▶ _Work to complete_
Find the line with "Accept [button] (700, 869)" in the data below. Repeat it and every line after it exactly, but not the pictures.

-------------------------

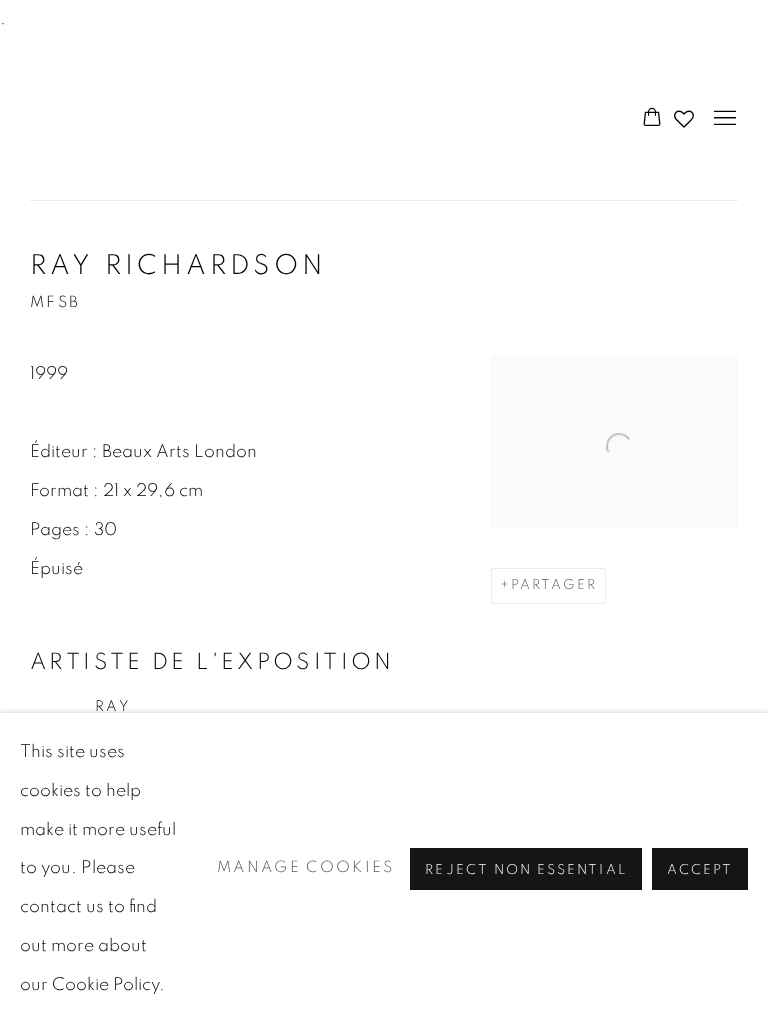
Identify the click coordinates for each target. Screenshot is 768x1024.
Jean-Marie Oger (140, 119)
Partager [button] (554, 585)
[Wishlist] (686, 114)
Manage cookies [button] (306, 867)
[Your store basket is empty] (652, 119)
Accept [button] (700, 869)
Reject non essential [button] (525, 869)
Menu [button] (723, 119)
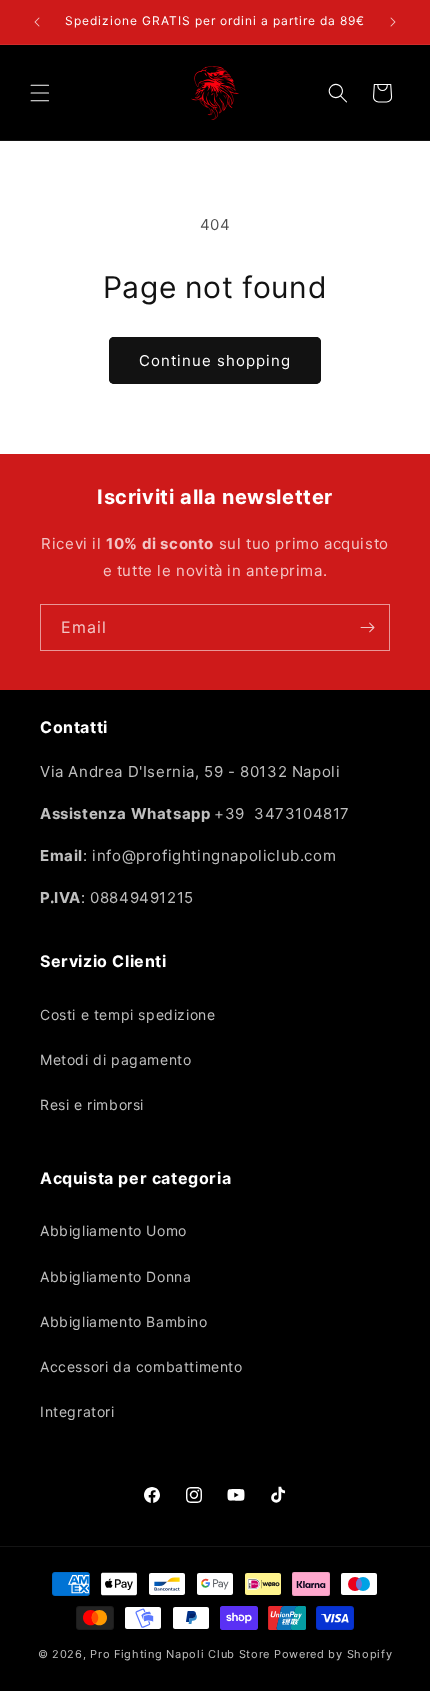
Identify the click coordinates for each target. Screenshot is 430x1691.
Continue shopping (215, 360)
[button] (40, 93)
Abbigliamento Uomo (113, 1230)
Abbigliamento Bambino (124, 1321)
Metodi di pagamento (115, 1059)
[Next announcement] (393, 22)
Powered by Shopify (333, 1654)
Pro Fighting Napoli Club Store (180, 1654)
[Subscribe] (367, 627)
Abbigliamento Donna (115, 1276)
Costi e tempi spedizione (127, 1014)
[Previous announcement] (37, 22)
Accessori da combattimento (141, 1366)
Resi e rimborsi (92, 1104)
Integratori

-------------------------

▶ _Solution to the exercise_
Accept [button] (700, 869)
Reject non essential [button] (525, 869)
Menu [button] (723, 119)
Identify the click coordinates for each target. Screenshot is 430x1691.
Continue shopping (215, 360)
[button] (40, 93)
Abbigliamento Uomo (113, 1230)
Abbigliamento Bambino (124, 1321)
Metodi di pagamento (115, 1059)
[Next announcement] (393, 22)
Powered by Shopify (333, 1654)
Pro Fighting Napoli Club Store (180, 1654)
[Subscribe] (367, 627)
Abbigliamento Donna (115, 1276)
Costi e tempi spedizione (127, 1014)
[Previous announcement] (37, 22)
Accessori da combattimento (141, 1366)
Resi e rimborsi (92, 1104)
Integratori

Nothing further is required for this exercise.